▶ **EXERCISE PROMPT**
Copy all lines containing the string "highlighted" from the records below.

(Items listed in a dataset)
==================================================
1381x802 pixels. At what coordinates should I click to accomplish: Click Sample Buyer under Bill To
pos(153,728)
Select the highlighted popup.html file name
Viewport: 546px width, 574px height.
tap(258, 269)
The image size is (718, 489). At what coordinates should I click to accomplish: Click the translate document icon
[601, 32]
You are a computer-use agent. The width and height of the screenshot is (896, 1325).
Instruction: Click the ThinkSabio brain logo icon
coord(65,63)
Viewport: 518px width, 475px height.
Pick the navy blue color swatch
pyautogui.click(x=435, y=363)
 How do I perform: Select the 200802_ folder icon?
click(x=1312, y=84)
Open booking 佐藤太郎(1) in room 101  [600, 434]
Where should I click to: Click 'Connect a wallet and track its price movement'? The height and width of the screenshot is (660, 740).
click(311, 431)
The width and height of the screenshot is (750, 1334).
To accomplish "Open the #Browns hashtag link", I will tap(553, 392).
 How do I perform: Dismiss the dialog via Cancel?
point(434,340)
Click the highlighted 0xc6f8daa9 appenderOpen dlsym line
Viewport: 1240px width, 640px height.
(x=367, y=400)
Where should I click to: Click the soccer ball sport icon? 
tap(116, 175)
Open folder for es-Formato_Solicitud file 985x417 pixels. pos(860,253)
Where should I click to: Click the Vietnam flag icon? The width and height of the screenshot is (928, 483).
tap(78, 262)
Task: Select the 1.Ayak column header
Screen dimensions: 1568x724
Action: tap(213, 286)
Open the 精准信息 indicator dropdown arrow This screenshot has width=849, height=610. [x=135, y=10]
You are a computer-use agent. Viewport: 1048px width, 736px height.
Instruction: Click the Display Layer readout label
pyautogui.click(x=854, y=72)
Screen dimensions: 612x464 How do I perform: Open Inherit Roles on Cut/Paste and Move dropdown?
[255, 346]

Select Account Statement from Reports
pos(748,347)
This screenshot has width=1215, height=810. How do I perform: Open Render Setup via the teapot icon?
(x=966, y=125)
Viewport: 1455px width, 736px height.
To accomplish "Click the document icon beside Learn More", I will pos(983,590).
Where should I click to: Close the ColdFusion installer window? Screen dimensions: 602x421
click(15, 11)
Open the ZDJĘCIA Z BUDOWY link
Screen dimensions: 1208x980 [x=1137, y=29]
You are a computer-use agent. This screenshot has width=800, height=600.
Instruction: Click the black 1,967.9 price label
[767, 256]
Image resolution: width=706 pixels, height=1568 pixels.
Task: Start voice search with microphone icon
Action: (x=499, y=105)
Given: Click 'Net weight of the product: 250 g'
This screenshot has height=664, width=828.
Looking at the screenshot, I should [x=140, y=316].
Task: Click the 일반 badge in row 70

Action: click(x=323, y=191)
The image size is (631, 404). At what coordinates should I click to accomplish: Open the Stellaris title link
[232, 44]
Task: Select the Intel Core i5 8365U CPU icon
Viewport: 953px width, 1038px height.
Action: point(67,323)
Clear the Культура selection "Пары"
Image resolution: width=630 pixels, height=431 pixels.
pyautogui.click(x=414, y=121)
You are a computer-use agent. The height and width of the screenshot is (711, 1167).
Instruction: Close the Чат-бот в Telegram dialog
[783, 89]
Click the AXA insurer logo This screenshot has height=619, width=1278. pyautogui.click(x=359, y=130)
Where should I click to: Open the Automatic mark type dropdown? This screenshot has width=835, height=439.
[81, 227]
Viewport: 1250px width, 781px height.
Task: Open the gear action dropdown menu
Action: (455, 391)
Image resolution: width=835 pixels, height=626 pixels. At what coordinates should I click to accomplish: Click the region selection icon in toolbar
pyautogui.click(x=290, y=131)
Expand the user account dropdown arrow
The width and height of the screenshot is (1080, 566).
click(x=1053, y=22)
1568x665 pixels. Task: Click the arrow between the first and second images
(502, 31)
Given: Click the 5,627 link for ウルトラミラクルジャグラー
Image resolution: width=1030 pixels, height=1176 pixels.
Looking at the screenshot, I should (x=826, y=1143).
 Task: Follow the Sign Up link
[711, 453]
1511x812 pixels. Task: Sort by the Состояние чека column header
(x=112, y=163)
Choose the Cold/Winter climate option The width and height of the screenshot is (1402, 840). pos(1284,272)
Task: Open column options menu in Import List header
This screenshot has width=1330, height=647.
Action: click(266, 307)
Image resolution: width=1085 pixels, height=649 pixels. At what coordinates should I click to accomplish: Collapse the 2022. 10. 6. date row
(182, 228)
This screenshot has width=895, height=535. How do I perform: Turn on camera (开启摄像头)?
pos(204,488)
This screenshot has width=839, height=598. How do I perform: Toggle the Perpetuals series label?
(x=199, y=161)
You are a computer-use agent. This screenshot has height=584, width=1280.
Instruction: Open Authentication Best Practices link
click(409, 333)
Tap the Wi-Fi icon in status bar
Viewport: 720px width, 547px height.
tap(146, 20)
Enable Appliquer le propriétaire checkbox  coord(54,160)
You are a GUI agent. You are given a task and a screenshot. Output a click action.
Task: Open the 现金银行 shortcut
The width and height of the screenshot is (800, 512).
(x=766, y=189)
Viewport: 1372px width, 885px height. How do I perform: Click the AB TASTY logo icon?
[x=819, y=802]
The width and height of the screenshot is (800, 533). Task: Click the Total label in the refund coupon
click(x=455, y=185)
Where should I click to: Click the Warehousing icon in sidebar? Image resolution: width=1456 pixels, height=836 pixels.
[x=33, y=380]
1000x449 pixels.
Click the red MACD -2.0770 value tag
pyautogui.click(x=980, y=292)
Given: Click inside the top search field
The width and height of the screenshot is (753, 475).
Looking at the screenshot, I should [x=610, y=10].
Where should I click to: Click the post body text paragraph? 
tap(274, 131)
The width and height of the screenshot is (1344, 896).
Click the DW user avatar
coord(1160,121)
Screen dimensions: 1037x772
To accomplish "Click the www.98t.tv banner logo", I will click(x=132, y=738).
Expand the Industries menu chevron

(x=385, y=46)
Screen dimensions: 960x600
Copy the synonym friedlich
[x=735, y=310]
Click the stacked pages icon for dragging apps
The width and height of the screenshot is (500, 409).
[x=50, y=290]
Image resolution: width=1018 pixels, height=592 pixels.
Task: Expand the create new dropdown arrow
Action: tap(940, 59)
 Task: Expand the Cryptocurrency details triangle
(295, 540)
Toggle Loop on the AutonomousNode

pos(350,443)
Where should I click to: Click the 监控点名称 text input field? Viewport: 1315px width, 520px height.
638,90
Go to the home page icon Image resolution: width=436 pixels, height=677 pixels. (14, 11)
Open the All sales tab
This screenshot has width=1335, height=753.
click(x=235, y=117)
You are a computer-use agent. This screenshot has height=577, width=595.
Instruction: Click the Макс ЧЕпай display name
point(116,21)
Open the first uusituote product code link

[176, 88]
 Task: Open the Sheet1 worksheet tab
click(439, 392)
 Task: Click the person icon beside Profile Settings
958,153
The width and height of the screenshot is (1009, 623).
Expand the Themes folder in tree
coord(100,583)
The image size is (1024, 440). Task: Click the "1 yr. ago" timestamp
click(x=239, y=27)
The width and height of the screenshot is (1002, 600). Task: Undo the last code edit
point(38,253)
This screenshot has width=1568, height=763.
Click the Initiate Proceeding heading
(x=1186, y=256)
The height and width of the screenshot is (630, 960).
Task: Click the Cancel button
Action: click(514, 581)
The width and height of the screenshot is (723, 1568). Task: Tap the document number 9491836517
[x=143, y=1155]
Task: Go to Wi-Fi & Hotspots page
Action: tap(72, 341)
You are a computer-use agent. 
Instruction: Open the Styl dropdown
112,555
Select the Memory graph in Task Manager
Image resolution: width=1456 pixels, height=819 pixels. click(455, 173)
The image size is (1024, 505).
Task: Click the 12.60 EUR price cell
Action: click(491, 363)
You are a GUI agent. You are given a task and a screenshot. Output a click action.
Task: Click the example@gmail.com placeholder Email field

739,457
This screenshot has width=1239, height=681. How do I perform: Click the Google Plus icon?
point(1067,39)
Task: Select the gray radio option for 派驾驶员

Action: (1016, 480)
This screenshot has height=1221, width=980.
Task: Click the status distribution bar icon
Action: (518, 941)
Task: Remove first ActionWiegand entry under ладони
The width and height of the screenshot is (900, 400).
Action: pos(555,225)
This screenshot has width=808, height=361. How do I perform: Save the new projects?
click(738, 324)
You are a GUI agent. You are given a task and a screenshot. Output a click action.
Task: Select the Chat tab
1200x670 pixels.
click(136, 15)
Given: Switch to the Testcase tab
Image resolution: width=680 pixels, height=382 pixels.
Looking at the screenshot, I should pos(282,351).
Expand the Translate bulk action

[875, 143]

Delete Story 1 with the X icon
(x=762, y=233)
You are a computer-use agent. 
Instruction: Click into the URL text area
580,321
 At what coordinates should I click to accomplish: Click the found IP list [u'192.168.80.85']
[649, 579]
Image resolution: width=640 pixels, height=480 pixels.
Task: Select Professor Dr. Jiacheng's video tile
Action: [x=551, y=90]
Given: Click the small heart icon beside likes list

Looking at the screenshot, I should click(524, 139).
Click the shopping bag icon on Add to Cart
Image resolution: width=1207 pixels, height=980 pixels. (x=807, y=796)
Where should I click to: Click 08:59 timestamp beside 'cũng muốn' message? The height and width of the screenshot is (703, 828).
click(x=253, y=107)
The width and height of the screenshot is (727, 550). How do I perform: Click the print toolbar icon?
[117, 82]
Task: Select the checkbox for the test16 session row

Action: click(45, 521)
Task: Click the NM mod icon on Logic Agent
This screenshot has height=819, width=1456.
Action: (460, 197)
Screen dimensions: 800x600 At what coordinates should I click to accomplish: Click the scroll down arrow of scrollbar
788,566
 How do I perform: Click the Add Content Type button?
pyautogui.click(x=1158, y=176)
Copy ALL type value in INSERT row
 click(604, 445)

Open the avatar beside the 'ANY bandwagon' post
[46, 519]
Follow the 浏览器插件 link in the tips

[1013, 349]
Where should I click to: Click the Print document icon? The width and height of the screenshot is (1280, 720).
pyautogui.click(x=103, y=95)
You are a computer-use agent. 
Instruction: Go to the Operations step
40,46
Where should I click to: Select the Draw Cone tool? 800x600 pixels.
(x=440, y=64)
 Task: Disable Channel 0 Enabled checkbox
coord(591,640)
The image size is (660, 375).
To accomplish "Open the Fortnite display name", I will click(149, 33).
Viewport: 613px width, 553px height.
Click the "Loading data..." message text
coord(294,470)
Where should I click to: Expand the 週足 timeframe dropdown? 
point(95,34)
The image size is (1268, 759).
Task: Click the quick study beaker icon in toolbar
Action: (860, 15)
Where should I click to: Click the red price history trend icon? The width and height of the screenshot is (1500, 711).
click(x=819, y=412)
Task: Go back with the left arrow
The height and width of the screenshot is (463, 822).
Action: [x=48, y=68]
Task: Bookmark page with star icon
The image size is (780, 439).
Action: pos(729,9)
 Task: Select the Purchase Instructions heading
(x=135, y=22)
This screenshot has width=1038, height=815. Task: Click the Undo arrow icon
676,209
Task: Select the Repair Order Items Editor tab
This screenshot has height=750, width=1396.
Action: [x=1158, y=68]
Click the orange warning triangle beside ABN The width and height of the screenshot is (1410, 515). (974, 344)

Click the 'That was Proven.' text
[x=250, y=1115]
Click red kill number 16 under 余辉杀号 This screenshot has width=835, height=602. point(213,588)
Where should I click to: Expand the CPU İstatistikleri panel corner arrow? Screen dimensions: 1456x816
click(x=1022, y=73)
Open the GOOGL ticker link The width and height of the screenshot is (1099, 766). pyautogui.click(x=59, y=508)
==================================================
▶ **TASK RESULT**
Select the highlighted popup.html file name
Click the highlighted 0xc6f8daa9 appenderOpen dlsym line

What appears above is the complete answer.